Where "picker" occurs in a line of the entries below, copy that line.

-- -- --

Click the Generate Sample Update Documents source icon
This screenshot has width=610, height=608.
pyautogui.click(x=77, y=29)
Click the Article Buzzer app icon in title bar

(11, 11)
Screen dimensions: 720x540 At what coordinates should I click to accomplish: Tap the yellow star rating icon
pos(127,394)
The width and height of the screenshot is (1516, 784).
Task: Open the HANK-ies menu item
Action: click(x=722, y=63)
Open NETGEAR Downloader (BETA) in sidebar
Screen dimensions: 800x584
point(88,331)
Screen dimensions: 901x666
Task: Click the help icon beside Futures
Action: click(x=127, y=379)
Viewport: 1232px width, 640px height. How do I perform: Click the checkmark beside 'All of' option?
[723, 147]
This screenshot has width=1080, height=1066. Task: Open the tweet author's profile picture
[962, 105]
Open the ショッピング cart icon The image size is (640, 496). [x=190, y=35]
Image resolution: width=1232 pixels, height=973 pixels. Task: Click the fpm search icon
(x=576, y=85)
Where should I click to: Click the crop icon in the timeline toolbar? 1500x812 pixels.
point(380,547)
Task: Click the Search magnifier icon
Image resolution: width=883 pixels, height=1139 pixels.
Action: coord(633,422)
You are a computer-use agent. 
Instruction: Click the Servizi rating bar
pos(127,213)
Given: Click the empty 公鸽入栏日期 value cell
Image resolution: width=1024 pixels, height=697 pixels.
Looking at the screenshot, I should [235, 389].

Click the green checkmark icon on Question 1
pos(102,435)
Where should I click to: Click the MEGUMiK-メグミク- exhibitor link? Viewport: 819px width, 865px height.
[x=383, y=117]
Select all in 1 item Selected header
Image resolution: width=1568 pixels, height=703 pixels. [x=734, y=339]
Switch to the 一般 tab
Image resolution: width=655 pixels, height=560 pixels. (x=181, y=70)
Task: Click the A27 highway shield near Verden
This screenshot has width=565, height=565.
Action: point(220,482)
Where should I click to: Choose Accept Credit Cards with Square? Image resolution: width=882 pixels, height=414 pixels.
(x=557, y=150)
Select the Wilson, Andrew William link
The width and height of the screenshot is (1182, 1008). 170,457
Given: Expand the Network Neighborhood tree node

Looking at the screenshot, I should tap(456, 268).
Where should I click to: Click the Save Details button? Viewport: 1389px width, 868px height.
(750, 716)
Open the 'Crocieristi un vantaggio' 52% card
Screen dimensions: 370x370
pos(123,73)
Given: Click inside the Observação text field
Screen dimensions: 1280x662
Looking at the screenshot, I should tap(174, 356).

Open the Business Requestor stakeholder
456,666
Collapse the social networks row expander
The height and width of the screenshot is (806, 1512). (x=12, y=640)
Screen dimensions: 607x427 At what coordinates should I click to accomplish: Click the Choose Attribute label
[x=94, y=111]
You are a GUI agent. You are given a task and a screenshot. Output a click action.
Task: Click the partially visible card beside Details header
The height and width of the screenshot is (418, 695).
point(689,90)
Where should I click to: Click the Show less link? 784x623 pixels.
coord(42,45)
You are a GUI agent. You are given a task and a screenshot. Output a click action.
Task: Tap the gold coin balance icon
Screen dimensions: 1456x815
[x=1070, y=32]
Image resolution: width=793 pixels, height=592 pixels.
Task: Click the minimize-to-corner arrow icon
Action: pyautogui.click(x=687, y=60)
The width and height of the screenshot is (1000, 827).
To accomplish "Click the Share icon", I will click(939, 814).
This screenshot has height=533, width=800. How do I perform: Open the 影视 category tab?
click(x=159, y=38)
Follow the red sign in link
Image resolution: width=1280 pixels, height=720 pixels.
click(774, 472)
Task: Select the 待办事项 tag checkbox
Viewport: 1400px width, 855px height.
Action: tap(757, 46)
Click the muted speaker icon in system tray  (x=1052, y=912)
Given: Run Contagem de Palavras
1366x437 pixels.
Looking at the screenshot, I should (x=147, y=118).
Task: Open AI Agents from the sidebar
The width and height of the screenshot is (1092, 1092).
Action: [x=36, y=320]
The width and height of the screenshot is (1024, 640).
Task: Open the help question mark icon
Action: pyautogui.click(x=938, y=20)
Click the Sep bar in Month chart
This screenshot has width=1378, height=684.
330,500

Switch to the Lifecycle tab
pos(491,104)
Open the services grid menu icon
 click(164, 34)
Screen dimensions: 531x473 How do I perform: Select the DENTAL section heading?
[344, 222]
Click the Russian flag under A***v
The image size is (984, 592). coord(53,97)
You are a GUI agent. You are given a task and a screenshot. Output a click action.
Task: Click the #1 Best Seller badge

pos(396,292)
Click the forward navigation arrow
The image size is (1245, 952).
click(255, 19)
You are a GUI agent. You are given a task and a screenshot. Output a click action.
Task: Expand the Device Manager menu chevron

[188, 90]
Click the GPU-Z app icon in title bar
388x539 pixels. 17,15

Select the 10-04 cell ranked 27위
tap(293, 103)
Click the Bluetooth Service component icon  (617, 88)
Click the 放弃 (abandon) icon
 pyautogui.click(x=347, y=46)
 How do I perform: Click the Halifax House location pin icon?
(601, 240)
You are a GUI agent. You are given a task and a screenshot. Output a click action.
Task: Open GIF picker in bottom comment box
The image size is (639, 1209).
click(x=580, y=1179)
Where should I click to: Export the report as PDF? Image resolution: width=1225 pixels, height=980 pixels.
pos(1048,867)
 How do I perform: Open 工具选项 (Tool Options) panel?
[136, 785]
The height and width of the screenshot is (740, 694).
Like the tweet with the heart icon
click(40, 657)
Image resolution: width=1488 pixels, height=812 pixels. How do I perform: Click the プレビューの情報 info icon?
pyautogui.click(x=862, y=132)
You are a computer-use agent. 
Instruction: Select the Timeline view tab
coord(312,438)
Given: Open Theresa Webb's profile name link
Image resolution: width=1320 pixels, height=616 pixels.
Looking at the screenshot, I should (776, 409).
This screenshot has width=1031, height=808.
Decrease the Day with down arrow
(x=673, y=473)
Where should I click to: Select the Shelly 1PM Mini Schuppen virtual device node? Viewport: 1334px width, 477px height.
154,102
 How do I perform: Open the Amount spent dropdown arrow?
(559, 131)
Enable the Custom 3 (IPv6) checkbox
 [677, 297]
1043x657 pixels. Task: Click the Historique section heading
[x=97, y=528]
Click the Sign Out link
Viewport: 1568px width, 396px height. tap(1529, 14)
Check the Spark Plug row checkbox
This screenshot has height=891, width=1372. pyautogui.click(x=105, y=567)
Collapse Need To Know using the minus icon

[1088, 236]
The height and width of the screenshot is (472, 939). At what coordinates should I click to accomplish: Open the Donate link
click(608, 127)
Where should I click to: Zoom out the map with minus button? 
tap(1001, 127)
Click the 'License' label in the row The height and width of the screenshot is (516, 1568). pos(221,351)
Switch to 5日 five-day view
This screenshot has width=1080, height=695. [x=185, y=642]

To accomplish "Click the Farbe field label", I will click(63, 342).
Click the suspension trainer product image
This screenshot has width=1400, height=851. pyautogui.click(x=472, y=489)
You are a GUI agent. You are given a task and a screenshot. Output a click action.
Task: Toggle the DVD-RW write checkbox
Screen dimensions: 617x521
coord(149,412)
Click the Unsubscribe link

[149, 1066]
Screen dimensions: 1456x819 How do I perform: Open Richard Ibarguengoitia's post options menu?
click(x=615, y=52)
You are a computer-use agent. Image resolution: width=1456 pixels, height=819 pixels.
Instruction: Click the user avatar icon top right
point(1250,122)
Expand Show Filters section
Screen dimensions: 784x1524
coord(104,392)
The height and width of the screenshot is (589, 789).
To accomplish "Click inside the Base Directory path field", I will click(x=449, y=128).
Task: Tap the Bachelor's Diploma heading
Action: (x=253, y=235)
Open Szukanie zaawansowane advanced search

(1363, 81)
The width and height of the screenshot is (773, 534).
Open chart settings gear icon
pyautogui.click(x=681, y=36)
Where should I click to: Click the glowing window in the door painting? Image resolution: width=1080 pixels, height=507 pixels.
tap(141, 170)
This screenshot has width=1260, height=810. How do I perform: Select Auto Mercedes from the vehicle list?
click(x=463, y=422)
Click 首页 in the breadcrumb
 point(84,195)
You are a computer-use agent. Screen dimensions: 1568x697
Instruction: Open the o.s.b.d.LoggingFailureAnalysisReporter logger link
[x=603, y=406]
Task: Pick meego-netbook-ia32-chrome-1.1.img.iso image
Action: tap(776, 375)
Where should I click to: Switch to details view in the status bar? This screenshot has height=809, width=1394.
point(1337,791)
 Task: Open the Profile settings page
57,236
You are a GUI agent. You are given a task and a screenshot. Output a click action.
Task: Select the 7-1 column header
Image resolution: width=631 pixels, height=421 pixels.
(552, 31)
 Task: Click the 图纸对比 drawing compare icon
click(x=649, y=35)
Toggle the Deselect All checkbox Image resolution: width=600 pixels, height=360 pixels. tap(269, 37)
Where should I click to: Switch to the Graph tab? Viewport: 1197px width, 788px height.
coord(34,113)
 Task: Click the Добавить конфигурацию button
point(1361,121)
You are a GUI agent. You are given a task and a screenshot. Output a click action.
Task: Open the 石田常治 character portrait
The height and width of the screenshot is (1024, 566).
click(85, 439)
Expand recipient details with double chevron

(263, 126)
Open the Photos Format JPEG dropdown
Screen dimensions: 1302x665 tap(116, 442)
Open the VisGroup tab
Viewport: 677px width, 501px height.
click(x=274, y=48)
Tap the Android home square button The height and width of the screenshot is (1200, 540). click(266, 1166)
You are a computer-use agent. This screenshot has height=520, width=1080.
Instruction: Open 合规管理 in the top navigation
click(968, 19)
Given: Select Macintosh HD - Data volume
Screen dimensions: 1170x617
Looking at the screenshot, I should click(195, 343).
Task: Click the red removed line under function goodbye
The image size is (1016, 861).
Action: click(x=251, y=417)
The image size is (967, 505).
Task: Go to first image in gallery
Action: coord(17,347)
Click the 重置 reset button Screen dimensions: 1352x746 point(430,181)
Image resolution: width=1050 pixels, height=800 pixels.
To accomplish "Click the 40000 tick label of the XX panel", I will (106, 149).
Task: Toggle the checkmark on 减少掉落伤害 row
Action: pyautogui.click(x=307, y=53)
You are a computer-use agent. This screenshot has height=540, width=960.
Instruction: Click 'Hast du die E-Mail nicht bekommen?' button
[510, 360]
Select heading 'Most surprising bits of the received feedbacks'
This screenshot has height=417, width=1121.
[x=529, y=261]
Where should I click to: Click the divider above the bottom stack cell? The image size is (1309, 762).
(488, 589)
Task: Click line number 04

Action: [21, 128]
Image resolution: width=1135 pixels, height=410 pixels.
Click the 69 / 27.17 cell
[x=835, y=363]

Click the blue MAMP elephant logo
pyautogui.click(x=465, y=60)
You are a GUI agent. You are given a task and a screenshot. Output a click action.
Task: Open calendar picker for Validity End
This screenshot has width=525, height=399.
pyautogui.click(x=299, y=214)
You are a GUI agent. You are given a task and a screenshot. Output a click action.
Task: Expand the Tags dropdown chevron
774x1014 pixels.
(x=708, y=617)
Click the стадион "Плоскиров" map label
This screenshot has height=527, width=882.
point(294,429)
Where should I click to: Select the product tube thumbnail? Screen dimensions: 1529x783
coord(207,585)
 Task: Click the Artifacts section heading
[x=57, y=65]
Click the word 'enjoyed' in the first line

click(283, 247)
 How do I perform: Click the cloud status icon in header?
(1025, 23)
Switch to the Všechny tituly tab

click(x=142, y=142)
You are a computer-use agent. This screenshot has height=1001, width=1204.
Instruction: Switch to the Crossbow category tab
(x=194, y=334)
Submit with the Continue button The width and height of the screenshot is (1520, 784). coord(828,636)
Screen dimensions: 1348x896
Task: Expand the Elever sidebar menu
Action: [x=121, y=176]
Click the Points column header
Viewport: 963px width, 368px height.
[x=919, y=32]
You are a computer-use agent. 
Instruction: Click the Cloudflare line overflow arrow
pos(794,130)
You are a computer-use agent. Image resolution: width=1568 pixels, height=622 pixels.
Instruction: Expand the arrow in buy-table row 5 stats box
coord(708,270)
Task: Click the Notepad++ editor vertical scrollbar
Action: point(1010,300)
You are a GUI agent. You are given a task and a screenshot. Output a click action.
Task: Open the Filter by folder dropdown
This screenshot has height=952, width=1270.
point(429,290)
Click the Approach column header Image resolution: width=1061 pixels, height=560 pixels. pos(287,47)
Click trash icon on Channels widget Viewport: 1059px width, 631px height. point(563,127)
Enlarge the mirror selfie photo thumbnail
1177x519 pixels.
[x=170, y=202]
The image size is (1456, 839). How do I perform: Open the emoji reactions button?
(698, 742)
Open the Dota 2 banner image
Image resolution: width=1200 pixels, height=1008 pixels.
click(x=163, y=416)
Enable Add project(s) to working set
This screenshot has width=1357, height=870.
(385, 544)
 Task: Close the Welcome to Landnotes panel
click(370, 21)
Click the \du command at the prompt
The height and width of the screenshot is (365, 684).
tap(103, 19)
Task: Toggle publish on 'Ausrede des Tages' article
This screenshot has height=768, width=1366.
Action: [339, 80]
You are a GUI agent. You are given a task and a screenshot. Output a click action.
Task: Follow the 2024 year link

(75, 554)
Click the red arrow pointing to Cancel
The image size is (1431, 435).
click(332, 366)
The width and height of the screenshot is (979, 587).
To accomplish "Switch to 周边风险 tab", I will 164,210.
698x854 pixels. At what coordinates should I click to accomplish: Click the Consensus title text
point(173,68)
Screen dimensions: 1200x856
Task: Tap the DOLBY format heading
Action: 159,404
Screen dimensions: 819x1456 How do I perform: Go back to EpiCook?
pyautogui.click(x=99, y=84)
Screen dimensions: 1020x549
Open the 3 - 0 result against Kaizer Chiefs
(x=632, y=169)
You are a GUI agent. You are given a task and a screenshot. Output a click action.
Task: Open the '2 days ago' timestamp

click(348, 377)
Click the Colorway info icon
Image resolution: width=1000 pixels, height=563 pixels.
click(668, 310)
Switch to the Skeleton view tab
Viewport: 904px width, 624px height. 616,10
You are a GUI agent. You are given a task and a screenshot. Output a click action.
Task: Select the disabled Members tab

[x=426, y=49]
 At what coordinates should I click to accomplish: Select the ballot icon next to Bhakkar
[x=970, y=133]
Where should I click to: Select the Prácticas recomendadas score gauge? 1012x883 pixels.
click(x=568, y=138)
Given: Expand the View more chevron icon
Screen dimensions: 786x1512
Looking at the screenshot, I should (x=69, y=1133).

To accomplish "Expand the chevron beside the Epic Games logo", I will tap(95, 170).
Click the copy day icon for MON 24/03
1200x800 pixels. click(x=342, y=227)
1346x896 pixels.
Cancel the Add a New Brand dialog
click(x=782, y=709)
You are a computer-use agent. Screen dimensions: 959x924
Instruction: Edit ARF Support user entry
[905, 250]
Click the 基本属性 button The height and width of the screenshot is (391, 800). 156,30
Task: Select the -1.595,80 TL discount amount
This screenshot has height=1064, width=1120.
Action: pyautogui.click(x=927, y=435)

-- -- --

● **RESULT OF THIS TASK**:
Task: Open GIF picker in bottom comment box
Task: Open calendar picker for Validity End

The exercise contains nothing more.